The numbers reflect the momentum. A total of 78 players entered the 2026 Championship, the highest entry for any WWS event in more than three decades. Players travelled from across the world to compete not just for the title, but for a prize that carries real professional weight: a coveted two-year card on the World Snooker Tour. That card, and what it represents in terms of access to the professional game, is the kind of tangible reward that changes careers and, in turn, changes what girls growing up with a cue in their hands believe is possible.
Fisher's 45-Year Dream
It is difficult to overstate what this moment means to Mandy Fisher. She has been a constant presence in women's snooker through its lean years and its tentative steps forward, and her words following the signing carried that full weight of history.
"For the past 45 years, all I have ever wanted is for women's snooker to be played at a professional venue like this," she said, "and so this is a dream come true for me. The support we have had for this event has been overwhelming and I cannot thank everyone who has supported the event enough. We share the same vision for the future of women's snooker and with our mutual ambition, I have no doubt that the best is still to come."
It is the kind of quote that could easily be dismissed as ceremony-day warmth — but anyone who knows the history of the women's game understands exactly what she means.
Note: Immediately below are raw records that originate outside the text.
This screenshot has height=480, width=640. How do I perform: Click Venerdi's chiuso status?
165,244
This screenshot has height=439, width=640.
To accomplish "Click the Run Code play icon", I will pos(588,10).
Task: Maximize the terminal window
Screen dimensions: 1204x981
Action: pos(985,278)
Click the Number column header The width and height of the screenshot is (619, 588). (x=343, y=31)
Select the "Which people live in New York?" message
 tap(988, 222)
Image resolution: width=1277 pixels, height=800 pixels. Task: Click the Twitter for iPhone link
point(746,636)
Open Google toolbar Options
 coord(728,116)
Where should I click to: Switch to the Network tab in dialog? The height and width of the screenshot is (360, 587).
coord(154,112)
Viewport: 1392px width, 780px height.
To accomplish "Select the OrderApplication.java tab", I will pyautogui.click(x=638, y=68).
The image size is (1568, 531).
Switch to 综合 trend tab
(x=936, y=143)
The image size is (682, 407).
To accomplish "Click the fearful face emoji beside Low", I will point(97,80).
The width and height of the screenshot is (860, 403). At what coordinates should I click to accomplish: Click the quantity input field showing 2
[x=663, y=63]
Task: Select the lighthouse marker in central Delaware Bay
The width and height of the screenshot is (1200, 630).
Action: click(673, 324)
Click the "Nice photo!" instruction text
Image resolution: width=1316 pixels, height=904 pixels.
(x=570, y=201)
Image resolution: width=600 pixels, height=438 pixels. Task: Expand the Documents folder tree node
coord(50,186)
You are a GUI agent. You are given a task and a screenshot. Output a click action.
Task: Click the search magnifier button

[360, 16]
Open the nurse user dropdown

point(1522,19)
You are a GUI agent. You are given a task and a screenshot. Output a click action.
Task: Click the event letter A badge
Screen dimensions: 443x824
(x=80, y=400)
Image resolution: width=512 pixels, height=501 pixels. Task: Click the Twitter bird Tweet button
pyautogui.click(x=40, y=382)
Women's snooker has existed in the shadows of its men's counterpart for decades: underfunded, underexposed, and too often treated as an afterthought on the wider sporting calendar. A five-year deal, a purpose-built arena, and a guaranteed increase in prize money across the contract's duration is not a footnote. It is a turning point.
The Bigger Picture
WPBSA Chairman Jason Ferguson, whose organisation has been a supporting presence throughout the Championship's development in China, offered a measured but clearly genuine endorsement. "The WPBSA is proud to support all areas of snooker," he said, "and I am delighted to see women's snooker continue to thrive and reach new heights with this continued partnership."
The agreement also arrives on the back of one of the Championship's most compelling storylines in recent memory. Panchaya Channoi, the 18-year-old from Thailand, claimed the title in the final — her first World Snooker title and, by all accounts, the announcement of a major new talent on the global stage. That such a moment could unfold in front of a growing crowd, in a dedicated arena, with a long-term future now secured around it, speaks to how much the landscape has shifted.
The prize fund will increase annually throughout the five-year term — a detail that matters enormously for players whose livelihoods depend on it, and whose ability to commit fully to the sport rests on snooker offering something resembling a sustainable career. The direction of travel, at last, is unmistakably forward.
Women's snooker has found its home. For Mandy Fisher, for Panchaya Channoi, and for every player who makes the journey to Dongguan Changping in the years ahead, that means everything.